ピアノの先生の家は、有栖の家から歩いて30分ぐらいで、自転車では、約13~15分ぐらいの距離だ。
「あと10分でレッスンはじまっちゃうよ…」
力いっぱい自転車のペダルをこいだ。
「間に合った。」
自転車を指示されている駐輪場に止めて急いだ。
―。
「はい。今日は、ここまで。いっぱい練習したのかなぁ?前よりできてるよ。じゃー次の課題ね。」
先生は、有栖を誉めた。
『あたし、あんまり練習してないけど…』
心の中で答えた。
「ありがとうございました。」
靴をはき、でようとドアノブに手をかけようとした。
でも、先に玄関のドアが開いた。
「ただいま」
玄関の前にいたのは、あの成見 快斗だった。
「どうしているの?」
有栖は、首を傾げた。
「どうしてって…ここ、俺んち…」
「えッ…」
有栖は、びっくりした。
そこに先生がきた。
「有栖ちゃん!忘れ物…」
先生が立ち止まった。
「あら、快斗帰ってきたんだ。」
「うん。ただいま」
そう言って快斗は、2階に上がった。
「ごめんなさいねぇー快斗ったら…」
腕を組みながら先生はため息をついた。
「あはははは…じゃーあたし帰りますね。」
翌朝…
12月5日
テストの日
1時間目→国語
2時間目→数学
3時間目→英語
今は、3時間目の英語だ。
『mastは、~しなければならないだから…』
し~んとなっている。
ただ、時を刻む時計の針の音がなっているだけだ。
「はい。そこまで!名前の順に持ってきて。」
試験監督の七瀬先生が言った。
「やっと、終わった。
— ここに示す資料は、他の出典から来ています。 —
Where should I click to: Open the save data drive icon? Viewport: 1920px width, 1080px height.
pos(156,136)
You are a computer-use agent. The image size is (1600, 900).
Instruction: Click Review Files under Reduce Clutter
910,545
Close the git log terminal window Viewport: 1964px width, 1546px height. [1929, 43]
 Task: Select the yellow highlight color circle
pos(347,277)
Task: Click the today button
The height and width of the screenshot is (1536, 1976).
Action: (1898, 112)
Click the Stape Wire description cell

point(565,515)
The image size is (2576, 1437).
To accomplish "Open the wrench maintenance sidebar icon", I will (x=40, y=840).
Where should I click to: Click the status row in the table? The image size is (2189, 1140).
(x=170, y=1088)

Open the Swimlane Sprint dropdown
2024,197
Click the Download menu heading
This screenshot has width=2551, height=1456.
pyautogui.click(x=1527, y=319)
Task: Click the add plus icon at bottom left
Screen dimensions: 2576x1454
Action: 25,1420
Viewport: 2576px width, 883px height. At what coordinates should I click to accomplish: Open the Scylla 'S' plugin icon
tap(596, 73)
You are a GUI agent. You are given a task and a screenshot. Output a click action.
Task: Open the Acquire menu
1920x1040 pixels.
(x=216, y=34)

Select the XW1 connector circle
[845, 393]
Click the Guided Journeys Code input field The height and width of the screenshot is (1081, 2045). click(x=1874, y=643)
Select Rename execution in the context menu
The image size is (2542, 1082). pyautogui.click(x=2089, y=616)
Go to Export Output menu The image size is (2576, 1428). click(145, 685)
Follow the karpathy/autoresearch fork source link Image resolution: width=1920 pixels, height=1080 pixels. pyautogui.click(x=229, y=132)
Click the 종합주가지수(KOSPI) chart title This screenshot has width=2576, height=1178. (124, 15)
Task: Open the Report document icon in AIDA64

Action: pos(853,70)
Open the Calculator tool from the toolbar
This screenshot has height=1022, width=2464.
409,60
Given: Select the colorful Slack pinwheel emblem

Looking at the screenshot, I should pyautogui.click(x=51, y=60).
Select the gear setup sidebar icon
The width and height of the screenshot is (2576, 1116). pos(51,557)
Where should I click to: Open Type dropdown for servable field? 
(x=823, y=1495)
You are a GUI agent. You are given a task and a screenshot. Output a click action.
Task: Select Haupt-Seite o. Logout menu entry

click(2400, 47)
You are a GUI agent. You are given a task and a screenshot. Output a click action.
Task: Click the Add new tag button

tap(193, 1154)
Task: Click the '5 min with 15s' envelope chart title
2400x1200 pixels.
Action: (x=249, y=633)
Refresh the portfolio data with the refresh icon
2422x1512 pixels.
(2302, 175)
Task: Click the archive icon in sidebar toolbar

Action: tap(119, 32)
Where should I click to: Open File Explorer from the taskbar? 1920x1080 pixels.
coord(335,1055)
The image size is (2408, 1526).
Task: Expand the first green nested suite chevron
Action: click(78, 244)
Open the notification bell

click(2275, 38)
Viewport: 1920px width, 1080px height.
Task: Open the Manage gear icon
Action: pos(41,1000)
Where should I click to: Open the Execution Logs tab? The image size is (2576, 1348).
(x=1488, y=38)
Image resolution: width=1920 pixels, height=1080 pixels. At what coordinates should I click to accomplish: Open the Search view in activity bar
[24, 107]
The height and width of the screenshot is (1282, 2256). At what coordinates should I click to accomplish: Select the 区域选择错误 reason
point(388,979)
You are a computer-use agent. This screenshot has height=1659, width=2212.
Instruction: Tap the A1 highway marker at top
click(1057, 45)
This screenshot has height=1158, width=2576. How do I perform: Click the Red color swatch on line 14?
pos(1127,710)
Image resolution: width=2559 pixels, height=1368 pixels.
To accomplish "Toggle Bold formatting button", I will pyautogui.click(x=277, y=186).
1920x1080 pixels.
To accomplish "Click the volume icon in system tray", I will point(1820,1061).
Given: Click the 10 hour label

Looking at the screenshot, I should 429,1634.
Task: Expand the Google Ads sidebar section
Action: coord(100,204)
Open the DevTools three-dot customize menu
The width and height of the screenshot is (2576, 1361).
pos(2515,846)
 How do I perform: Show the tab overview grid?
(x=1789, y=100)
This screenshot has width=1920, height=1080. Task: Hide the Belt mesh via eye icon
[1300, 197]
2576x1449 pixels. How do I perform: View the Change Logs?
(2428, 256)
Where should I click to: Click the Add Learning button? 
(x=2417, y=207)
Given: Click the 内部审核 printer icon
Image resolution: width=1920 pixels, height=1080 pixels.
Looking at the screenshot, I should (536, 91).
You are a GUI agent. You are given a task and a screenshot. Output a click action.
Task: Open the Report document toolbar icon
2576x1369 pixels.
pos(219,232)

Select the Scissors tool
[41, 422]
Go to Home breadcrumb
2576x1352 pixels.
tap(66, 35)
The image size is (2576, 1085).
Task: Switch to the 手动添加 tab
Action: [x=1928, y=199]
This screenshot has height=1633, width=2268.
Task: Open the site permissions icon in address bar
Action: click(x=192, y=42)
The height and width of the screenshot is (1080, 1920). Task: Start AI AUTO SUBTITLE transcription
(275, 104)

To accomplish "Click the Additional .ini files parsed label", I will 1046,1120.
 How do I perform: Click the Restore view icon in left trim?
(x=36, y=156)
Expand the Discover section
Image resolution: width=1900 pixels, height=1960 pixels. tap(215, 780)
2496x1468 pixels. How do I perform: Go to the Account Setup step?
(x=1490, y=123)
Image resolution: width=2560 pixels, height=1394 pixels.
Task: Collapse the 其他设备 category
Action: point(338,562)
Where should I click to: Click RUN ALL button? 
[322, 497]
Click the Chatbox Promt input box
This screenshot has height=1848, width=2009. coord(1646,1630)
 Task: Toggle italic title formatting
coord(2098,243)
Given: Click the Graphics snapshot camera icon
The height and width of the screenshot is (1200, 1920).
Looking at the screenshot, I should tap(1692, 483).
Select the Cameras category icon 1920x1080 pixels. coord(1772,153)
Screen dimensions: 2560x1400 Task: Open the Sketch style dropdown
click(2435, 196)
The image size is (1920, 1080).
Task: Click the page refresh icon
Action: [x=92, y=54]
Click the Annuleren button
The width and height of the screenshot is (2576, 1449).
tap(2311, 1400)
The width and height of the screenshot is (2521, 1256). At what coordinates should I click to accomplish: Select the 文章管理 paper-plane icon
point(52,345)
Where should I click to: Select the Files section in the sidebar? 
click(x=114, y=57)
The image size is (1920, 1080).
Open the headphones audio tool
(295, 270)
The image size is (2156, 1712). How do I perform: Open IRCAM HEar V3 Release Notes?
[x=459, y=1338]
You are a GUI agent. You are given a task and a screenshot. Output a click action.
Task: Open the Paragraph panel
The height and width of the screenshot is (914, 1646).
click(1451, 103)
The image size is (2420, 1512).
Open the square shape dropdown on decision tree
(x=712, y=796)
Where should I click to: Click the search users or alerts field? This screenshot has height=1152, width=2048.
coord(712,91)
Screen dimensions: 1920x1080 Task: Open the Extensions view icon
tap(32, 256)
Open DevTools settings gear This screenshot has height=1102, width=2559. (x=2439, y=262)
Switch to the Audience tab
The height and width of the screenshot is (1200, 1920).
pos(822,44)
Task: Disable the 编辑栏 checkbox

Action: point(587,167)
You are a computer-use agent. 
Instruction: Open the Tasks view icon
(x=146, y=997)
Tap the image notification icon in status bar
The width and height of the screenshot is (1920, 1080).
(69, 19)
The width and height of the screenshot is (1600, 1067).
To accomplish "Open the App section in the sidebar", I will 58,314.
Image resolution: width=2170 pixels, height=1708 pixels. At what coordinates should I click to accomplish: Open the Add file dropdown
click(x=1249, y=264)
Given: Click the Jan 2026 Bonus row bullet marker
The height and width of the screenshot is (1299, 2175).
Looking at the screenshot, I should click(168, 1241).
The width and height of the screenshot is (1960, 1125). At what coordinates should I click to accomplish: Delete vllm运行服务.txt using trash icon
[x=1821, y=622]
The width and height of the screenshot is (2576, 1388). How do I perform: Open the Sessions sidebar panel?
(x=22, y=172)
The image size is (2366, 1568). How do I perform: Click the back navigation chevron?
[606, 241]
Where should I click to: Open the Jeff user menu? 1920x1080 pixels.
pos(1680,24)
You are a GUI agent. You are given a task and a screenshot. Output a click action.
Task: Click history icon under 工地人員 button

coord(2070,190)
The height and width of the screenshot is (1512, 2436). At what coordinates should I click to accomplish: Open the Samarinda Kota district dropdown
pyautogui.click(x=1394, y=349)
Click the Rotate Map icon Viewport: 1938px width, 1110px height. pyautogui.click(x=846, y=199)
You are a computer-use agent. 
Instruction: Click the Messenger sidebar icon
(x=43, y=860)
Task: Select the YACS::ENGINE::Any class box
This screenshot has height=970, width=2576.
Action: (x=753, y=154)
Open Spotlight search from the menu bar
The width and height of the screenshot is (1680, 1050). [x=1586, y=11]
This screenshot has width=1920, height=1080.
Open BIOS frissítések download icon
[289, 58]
」
「有栖、今日、一緒に帰ろ?」
有栖の後ろから顔をだして李緒が言った。
「ごめん…今日は、用事かあって…」
「そっか…ぢゃーまたね。ばいばい」
李緒かは、帰った。
みんなが次々に帰っていった。
そして、有栖と快斗だけが残った。
「話ってなに?」
最初に声をかけたのは有栖だった。
「うん…えっと…」
快斗が近づいてきた。
「俺、あんたのことずっと好きだった。」
「えッ…」
有栖は、驚きと嬉しさで涙がでた。
「あたしも…好き。」
「よかった。」
快斗は、ほっとため息をついた。
「ぢゃー帰ろっか。」
2人の他には、生徒は誰もいない…
「寒いね…」
「そうだな!」
昇降口につき、靴をはき変えた。
外は、雪が降っていた。
「うゎ~さみぃ…ポッケかして」
快斗が有栖のコートのポケットに手を突っ込んだ。
「有栖も手入れな!」
無理やり手を引っ張られた。
「あたたかい。」
「有栖、手冷たい…」
「あっ…ごめん…」
「有栖、可愛い。」
12月は、毎日こんな感じで
ポッケに手を突っ込んで2人で帰った。